§ Recorded data
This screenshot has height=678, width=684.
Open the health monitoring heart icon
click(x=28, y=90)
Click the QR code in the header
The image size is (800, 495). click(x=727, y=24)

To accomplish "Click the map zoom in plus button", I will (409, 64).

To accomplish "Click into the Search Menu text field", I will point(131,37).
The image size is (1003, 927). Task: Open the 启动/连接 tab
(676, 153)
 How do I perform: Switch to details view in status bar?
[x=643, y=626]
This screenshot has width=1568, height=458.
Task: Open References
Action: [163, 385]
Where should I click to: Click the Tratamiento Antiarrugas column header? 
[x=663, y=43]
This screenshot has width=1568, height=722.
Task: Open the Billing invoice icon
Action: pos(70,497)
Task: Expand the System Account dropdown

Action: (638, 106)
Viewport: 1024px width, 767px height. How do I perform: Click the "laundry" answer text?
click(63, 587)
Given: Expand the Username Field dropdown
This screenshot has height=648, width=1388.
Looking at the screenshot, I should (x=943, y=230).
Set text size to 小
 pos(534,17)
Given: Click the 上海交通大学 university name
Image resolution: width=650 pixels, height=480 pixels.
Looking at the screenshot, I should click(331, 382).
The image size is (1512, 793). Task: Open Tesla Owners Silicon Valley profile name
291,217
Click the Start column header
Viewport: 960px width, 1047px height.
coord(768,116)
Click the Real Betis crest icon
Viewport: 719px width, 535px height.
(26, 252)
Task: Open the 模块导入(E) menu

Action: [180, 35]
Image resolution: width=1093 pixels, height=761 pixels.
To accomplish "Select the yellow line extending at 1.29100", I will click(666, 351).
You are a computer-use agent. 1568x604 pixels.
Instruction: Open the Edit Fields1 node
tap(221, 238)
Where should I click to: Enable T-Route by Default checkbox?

§ What you need to do
Output every record above exactly as it appears.

§ Exercise output
This screenshot has height=678, width=684.
Open the health monitoring heart icon
click(x=28, y=90)
Click the QR code in the header
The image size is (800, 495). click(x=727, y=24)

To accomplish "Click the map zoom in plus button", I will (409, 64).

To accomplish "Click into the Search Menu text field", I will point(131,37).
The image size is (1003, 927). Task: Open the 启动/连接 tab
(676, 153)
 How do I perform: Switch to details view in status bar?
[x=643, y=626]
This screenshot has width=1568, height=458.
Task: Open References
Action: [163, 385]
Where should I click to: Click the Tratamiento Antiarrugas column header? 
[x=663, y=43]
This screenshot has width=1568, height=722.
Task: Open the Billing invoice icon
Action: pos(70,497)
Task: Expand the System Account dropdown

Action: (638, 106)
Viewport: 1024px width, 767px height. How do I perform: Click the "laundry" answer text?
click(63, 587)
Given: Expand the Username Field dropdown
This screenshot has height=648, width=1388.
Looking at the screenshot, I should (x=943, y=230).
Set text size to 小
 pos(534,17)
Given: Click the 上海交通大学 university name
Image resolution: width=650 pixels, height=480 pixels.
Looking at the screenshot, I should click(331, 382).
The image size is (1512, 793). Task: Open Tesla Owners Silicon Valley profile name
291,217
Click the Start column header
Viewport: 960px width, 1047px height.
coord(768,116)
Click the Real Betis crest icon
Viewport: 719px width, 535px height.
(26, 252)
Task: Open the 模块导入(E) menu

Action: [180, 35]
Image resolution: width=1093 pixels, height=761 pixels.
To accomplish "Select the yellow line extending at 1.29100", I will click(666, 351).
You are a computer-use agent. 1568x604 pixels.
Instruction: Open the Edit Fields1 node
tap(221, 238)
Where should I click to: Enable T-Route by Default checkbox?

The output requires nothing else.